You are right, can't change API in this patch. If here let
func+offs(<16) be equivalent to func+0, then there will be:
# echo 'p cmdline_proc_show' > kprobe_events
# echo 'p cmdline_proc_show+4' >> kprobe_events
# echo 'p cmdline_proc_show+8' >> kprobe_events
# echo 'p cmdline_proc_show+12' >> kprobe_events
# ls events/kprobes/
enable p_cmdline_proc_show_0 p_cmdline_proc_show_4
filter p_cmdline_proc_show_12 p_cmdline_proc_show_8
# cat ../kprobes/list
ffffffff80258b08 k cmdline_proc_show+0x0 [DISABLED][FTRACE]
ffffffff80258b08 k cmdline_proc_show+0x0 [DISABLED][FTRACE]
ffffffff80258b08 k cmdline_proc_show+0x0 [DISABLED][FTRACE]
ffffffff80258b08 k cmdline_proc_show+0x0 [DISABLED][FTRACE]
While it may be a bit confusing for the user, it has no functional
impact and usually we only probe for func+0. Making func+offs(<16) equal
to func+0 seems acceptable.
>
>> Reference below:
>>
>> diff --git a/arch/riscv/include/asm/ftrace.h b/arch/riscv/include/asm/ftrace.h
>> index 04dad3380041..4fbab6b89be3 100644
>> --- a/arch/riscv/include/asm/ftrace.h
>> +++ b/arch/riscv/include/asm/ftrace.h
>> @@ -77,6 +77,32 @@ do {
>> \
>> */
>> #define MCOUNT_INSN_SIZE 8
>>
>> +/*
>> + * Put16 bytes at the front of function within patchable function entry
>> + * nops' area.
>> + *
>> + * 0: REG_S ra, -SZREG(sp)
>> + * 1: auipc ra, 0x?
>> + * 2: jalr -?(ra)
>> + * 3: REG_L ra, -SZREG(sp)
>> + *
>> + * So the opcodes is:
>> + * 0: 0xfe113c23 (sd)/0xfe112e23 (sw)

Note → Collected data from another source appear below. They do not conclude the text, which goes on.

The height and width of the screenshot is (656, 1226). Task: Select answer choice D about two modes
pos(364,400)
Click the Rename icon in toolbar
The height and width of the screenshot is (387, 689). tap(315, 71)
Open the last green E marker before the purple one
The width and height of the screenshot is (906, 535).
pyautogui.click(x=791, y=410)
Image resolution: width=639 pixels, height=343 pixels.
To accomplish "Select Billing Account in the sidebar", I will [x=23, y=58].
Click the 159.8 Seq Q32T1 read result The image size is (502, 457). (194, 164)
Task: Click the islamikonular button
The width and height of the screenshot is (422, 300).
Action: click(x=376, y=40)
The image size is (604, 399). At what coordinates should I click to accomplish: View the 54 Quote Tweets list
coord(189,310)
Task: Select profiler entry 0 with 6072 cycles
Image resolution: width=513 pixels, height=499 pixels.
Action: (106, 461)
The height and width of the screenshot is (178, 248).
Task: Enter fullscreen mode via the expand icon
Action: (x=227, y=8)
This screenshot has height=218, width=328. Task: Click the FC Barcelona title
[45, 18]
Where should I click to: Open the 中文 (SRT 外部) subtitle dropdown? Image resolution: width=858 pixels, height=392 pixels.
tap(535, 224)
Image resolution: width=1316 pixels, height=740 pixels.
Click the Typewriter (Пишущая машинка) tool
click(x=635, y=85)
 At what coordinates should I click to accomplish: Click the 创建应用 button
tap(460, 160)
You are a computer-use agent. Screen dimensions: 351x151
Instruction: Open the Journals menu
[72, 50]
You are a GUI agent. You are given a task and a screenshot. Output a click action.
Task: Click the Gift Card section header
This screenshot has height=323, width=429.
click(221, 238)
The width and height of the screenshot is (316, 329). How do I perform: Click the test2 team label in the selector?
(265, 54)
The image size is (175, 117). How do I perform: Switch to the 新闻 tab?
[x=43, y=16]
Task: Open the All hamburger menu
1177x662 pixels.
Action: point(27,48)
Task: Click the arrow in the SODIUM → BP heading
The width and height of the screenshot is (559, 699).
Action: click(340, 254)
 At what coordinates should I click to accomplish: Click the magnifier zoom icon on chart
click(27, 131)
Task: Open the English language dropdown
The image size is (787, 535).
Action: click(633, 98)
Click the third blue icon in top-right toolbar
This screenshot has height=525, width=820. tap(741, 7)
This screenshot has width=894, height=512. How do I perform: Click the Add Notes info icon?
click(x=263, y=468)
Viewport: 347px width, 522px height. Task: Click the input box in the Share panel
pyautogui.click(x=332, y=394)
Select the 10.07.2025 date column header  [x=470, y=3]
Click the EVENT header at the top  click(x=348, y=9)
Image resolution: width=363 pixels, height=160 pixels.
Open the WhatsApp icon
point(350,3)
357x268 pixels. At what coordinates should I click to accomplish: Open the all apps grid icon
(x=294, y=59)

>> + * 1: 0x???????? -> auipc
>> + * 2: 0x???????? -> jalr
>> + * 3: 0xff813083 (ld)/0xffc12083 (lw)
>> + */
>> +#if __riscv_xlen == 64
>> +#define INSN0 0xfe113c23
>> +#define INSN3 0xff813083
>> +#elif __riscv_xlen == 32
>> +#define INSN0 0xfe112e23
>> +#define INSN3 0xffc12083
>> +#endif
>> +
>> +#define FUNC_ENTRY_SIZE 16
>> +#define FUNC_ENTRY_JMP 4
>> +
>> #ifndef __ASSEMBLY__
>> struct dyn_ftrace;
>> int ftrace_init_nop(struct module *mod, struct dyn_ftrace *rec);
>> diff --git a/arch/riscv/kernel/ftrace.c b/arch/riscv/kernel/ftrace.c
>> index 4716f4cdc038..be51aa87134e 100644
>> --- a/arch/riscv/kernel/ftrace.c
>> +++ b/arch/riscv/kernel/ftrace.c
>> @@ -72,32 +72,6 @@ static int __ftrace_modify_call(unsigned long
>> hook_pos, unsigned long target,
>> return 0;
>> }
>>
>> -/*
>> - * Put 5 instructions with 16 bytes at the front of function within
>> - * patchable function entry nops' area.
>> - *
>> - * 0: REG_S ra, -SZREG(sp)
>> - * 1: auipc ra, 0x?
>> - * 2: jalr -?(ra)
>> - * 3: REG_L ra, -SZREG(sp)
>> - *
>> - * So the opcodes is:
>> - * 0: 0xfe113c23 (sd)/0xfe112e23 (sw)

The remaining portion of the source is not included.